Selected excerpt:
────────────────────

Now, supported by Stage 2 funding from Stanford Impact Labs, Miller and his team are preparing to launch Chain-Link, a new data-driven technical tool to map exploitative supply chains in Brazil’s industrial charcoal sector. The project will evaluate the tool’s impact on procurement behavior and legal enforcement.

Chain-Link will identify labor trafficking and illegal deforestation in the supply chain by integrating data from siloed publicly available administrative and legal records. The aim is to help regulators, investors, and firms make evidence-based assessments to take targeted action against illegal behavior among charcoal suppliers.

“Our team will test if such technologies can effectively incentivize private sector action toward environmentally and socially sustainable supply chains,” said Miller, a senior fellow at the Freeman Spogli Institute for International Studies and the Stanford Institute for Economic Policy Research.

“We aim to ultimately release an open-source toolkit to enable replication in other sectors and countries, so as to advance supply chain accountability worldwide,” said Kimberly Babiarz, PhD, Stanford Health Policy senior research scholar and the lab’s director of research.

 

Strengthening Civil Prosecution Against Labor Trafficking

In parallel with its supply chain work, the HTDL is also expanding its collaboration with the Federal Labor Prosecution Office to evaluate a novel, AI-driven workflow designed to strengthen civil prosecution of labor trafficking cases in Brazil. Civil prosecution is a central mechanism through which Brazilian authorities hold individuals and companies accountable, secure financial restitution for survivors, and deter future violations.

────────────────────

Source material:
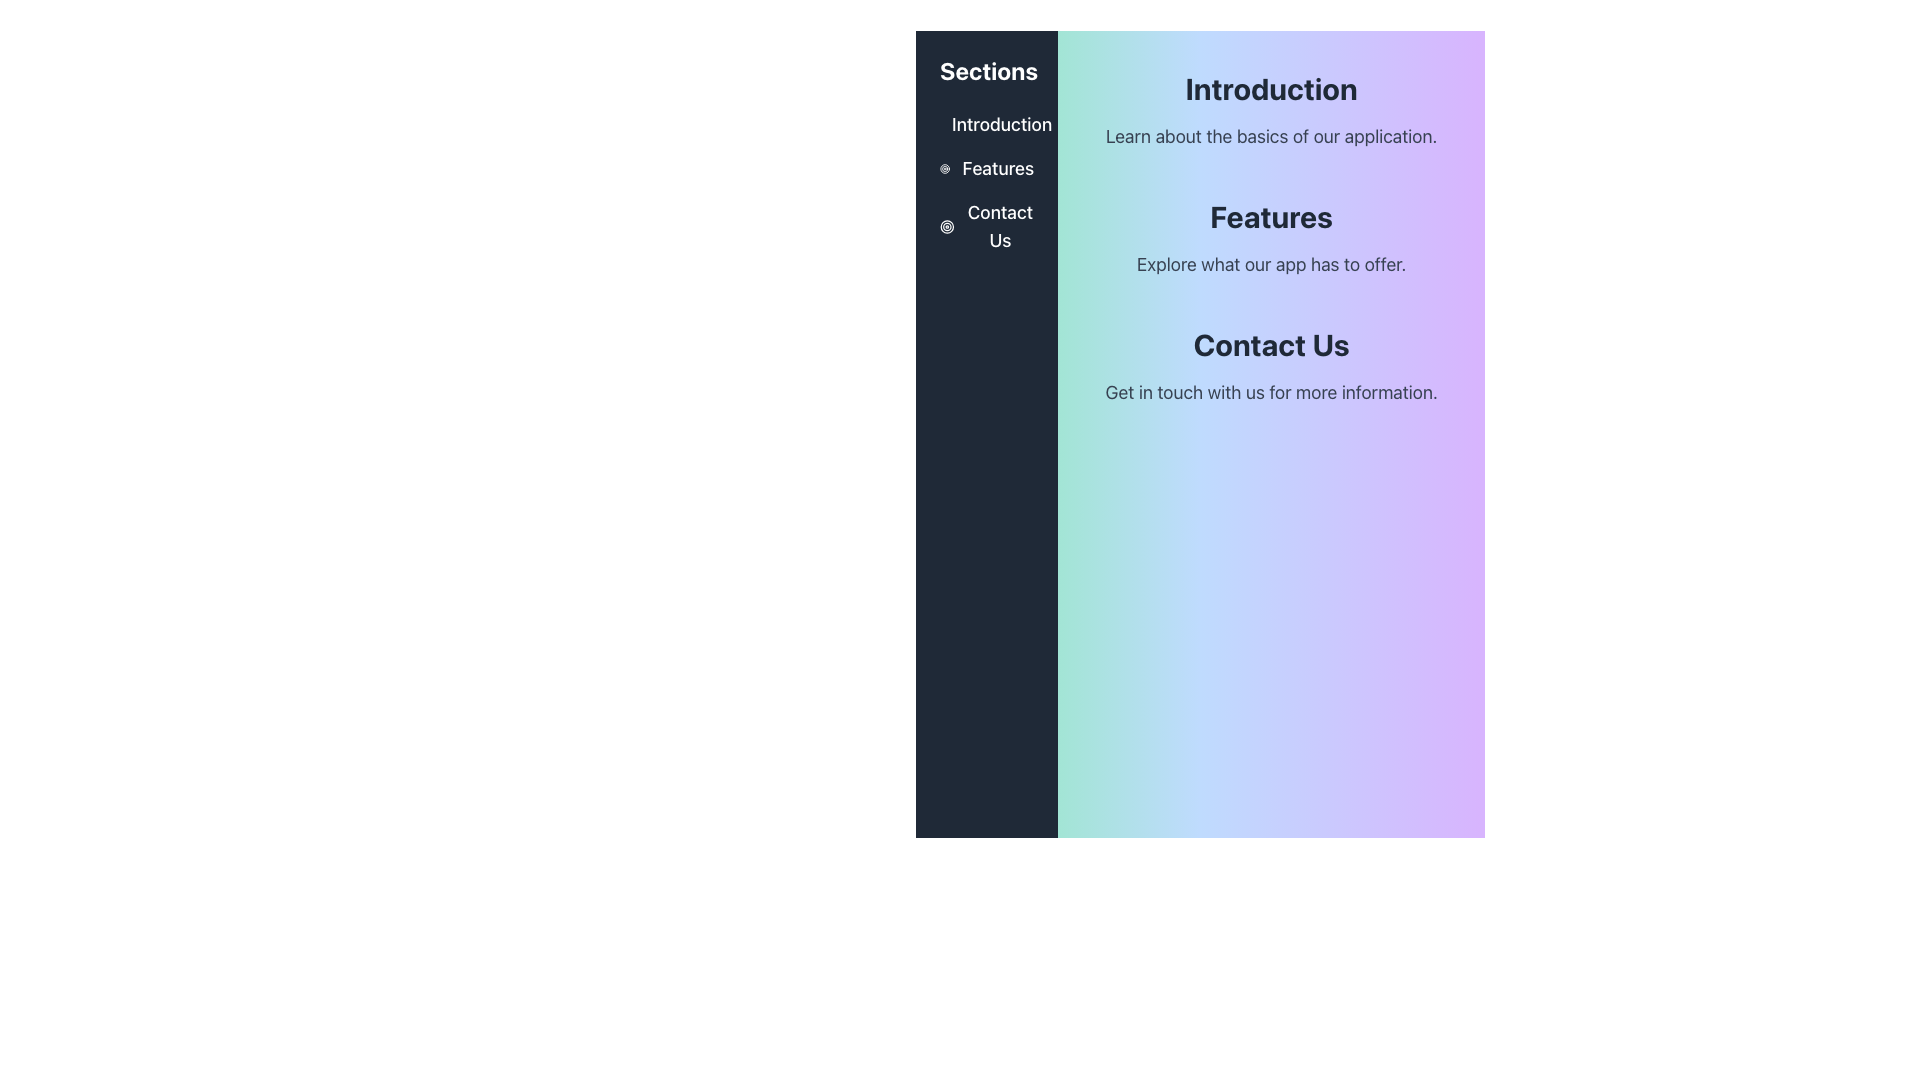  Describe the element at coordinates (1002, 124) in the screenshot. I see `the hyperlink text labeled 'Introduction' located in the left vertical navigation menu` at that location.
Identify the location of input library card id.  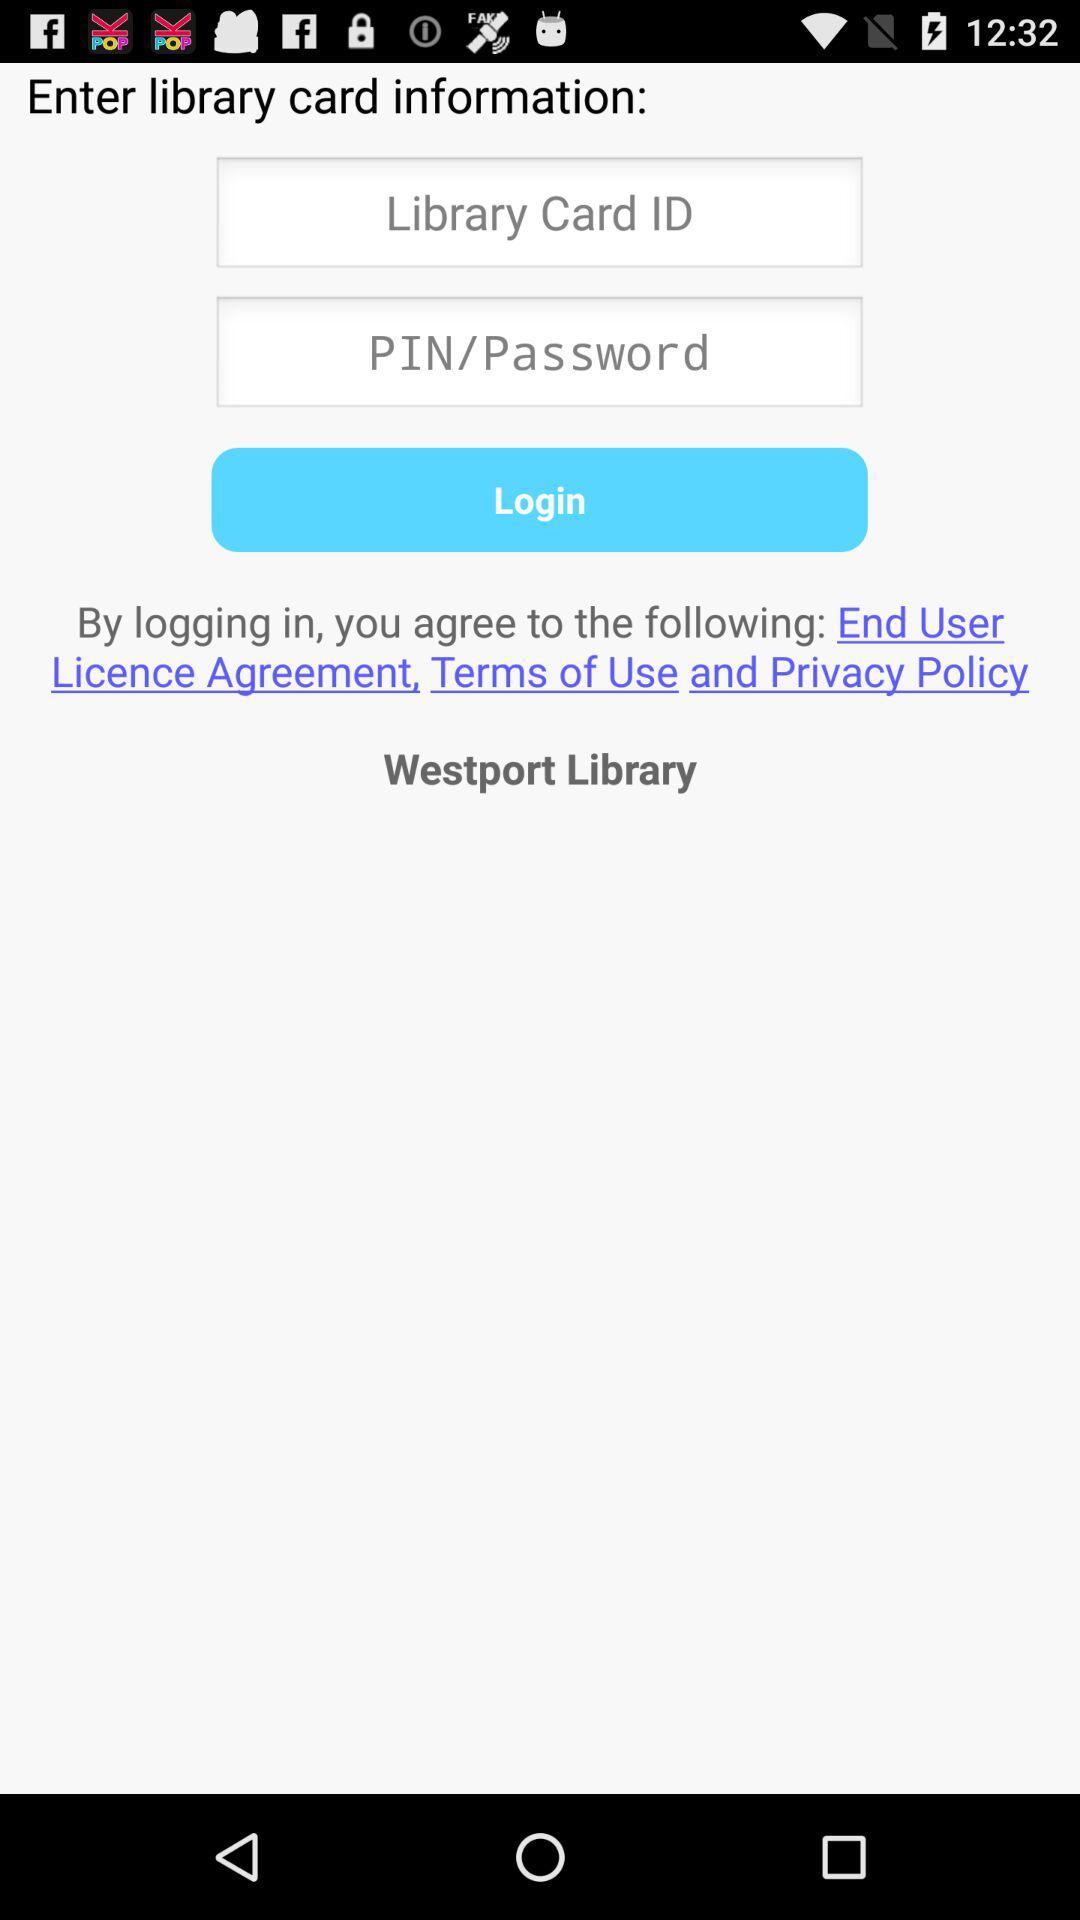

────────────────────

Tasks to complete:
A. Update the Chain-Link passage: begin at the words "Chain-Link will identify", stop after "Economic Policy Research.", and swap "regulators" for "government agencies".
B. Take the piece on Stanford's labor trafficking research further, picking up after its last sentence.

Answers:
A.
Chain-Link will identify labor trafficking and illegal deforestation in the supply chain by integrating data from siloed publicly available administrative and legal records. The aim is to help government agencies, investors, and firms make evidence-based assessments to take targeted action against illegal behavior among charcoal suppliers.

“Our team will test if such technologies can effectively incentivize private sector action toward environmentally and socially sustainable supply chains,” said Miller, a senior fellow at the Freeman Spogli Institute for International Studies and the Stanford Institute for Economic Policy Research.

B.
However, prosecutors face growing caseloads and resource constraints that can delay investigations and weaken enforcement. With new funding from Innovations for Poverty Action's Human Trafficking Research Initiative, lab researchers are conducting a randomized evaluation of a human-centered, AI-driven tool that uses an adapted risk model to create more efficient workflows for prosecutors. The system is fully integrated into existing case management infrastructure and supports prosecutors to identify and prioritize cases with a higher likelihood of successful prosecution.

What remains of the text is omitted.